A inesgotabilidade da criação

Por

Ivan Marinho*

Em 07.06.2020

É sem pressa que nos encontramos com o tempo, ou o tempo se encontra conosco e se desfaz em nós, bem como nos desfazemos nele. Essa fusão nos desobriga da condição animal permitindo-nos pisar em terras sem propriedade, originais com relação ao que ultrapassa o tomo histórico ou mesmo científico. Foi sem pressa que me encontrei com o mestre Urian Agria de Souza no Burburinho, quando já me despedia de uma “mesa” pragmática, vaidosa e luxuriante. Pro bem de meu espírito, a “mesa” tornou-se despojada, simples e comprometida. É comum nascer desses encontros o desejo de comunhão, de descobertas, de revelações.

OLHOS DE ÍNDIO

Isso de olhar
Um sopro de folhas
Que caem rítmicas
E frenéticas
De uma árvore…
Ou outras
Que brincam com o vento
De serem bandeirolas,
Tira-me o tempo
De olhar pras horas.

Sabe daqueles momentos em que alguém começa a cantar uma música que você está pensando? Pois é. A palavra chegava para afirmar aquilo que já se configurava como pensamento no outro. Claro que devemos considerar aqui a especificidade, ou originalidade, de cada olhar.

E, em pleno século XXI, estávamos conversando sobre a pintura, ferramenta que compartilhamos enquanto linguagem pessoal. Mas não é a nós que deve surpreender a constatação do início do parágrafo, mas, aos vanguardistas de plantão que, incitados pelas elucubrações psico-filosóficas do início do século passado, partiram cegos para um futuro refratado, impalpável como o próprio futuro, entregue a transitoriedade, sem o encanto do maravilhoso, dádiva exclusiva dos espíritos racionais, inesgotáveis, mas cientes da morte e de seu mistério, portanto, muito mais responsáveis pela vida.

É claro que nos contrapomos à idéia de esgotabilidade da criação. Impossível encontrar sentido, a não ser o de presunção equivocada, no quadro preto de Ad Reinhardt denominado de Última Pintura. É muito simples concluir sobre isto, basta pensar que, mesmo num só estilo, é possível criar, sempre, uma nova música. É infinita a possibilidade de combinações de notas, acordes, tons… Há tantos anos ouvimos o Xote e a cada ano novo nos encantamos com as novas composições de Maciel Melo e Petrúcio Amorim, os dois maiores compositores do gênero na atualidade.

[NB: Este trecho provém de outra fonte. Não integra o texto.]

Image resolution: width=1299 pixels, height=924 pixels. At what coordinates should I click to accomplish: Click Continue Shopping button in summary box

Urian expunha, naquele momento, seu exercício de tentar reunir na sua criação o significado caboclo de sua formação, numa busca muito mais de si próprio do que do reconhecimento social. Enquanto eu discorria sobre a busca da unidade na pintura, numa observação muito mais perceptiva do que temática: o encontro do conjunto na própria obra. Como, apesar de secundário, o tema faz parte de minha pintura, agravado pela ligação à cultura popular brasileira, encaro-o como um desafio, pois não permitiria que viesse a iludir o espectador a partir de um indumentarismo pueril muito melhor representado pelos artesãos dos brinquedos populares, mas buscando no seu condensamento a unidade de espírito de sua manifestação.

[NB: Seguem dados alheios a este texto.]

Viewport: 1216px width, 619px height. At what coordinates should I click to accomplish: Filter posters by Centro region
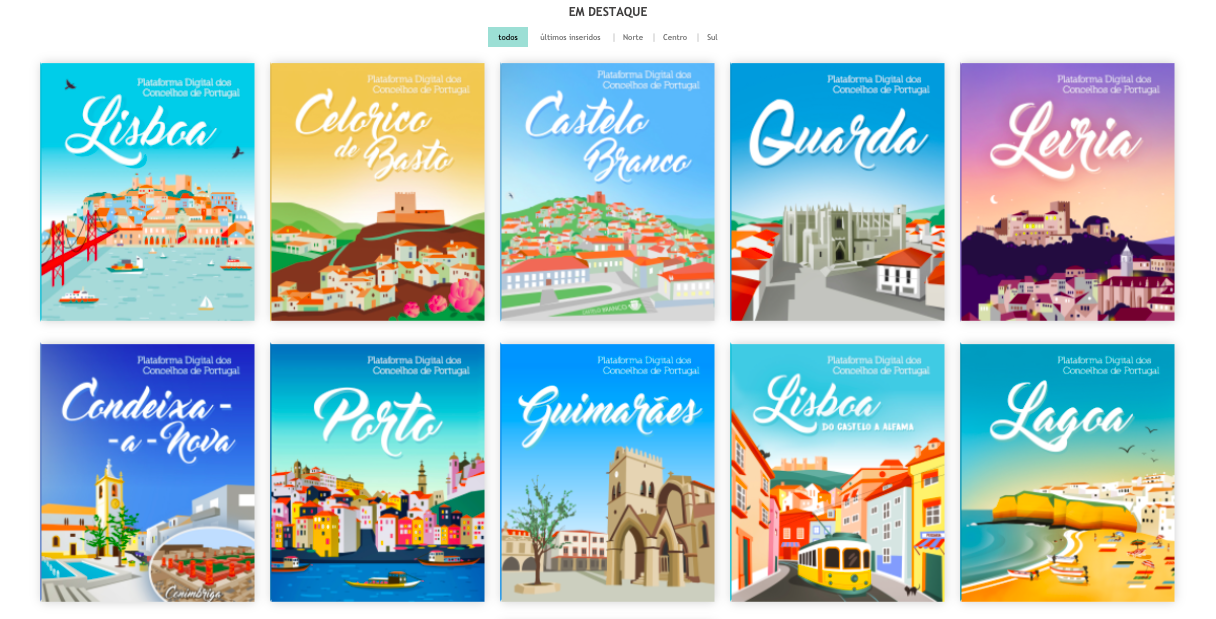(x=675, y=37)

Sobre a particularidade da linguagem pictórica, concluímos que passa por uma leitura muito mais da alma do que do intelecto, daí algumas pessoas sem formação acadêmica apontarem mais fielmente os pontos mais sutis expostos na tela, expressões do embate do artista no que diz respeito ao que se quer dizer e a forma que se diz. Tenho, nesta encruzilhada, retrocedido várias vezes, retomando trabalhos de muitos anos e mergulhando em seus problemas até encontrar sua “palavra final”. Não acredito no esgotamento das possibilidades de criação, no entanto, acredito no esgotamento do dizer pictórico na obra individual. Como na execução de um mantra, acredito que a obra se completa quando se pode contemplá-la sem questioná-la, como dizia Pollock, como quem olha um jardim. Para isso é preciso que exista um encontro entre a sinceridade da expressão (enquanto descoberta individual do artista), sua unidade rítmica e cromática. Muitas vezes dei por concluída, de forma autoritária, trabalhos que não conseguia resolver, aqueles que você assina e não entende porque não gosta deles. Alguns, quando são expostos, mais pela complexidade do que pela qualidade, são apontados como os melhores, mas mesmo assim não nos satisfazem. Esse exercício do olhar, esse exercício da individualidade, essa disposição para encontrar a solução, a unidade, é a chave para a descoberta da expressão própria, que não é maior ou menor do que outras, mas é única, é a que põe o artista, não diante de si mesmo, mas em si mesmo.

Ivan Marinho é professor, especialista em Economia da Cultura. Escreve às terças-feiras.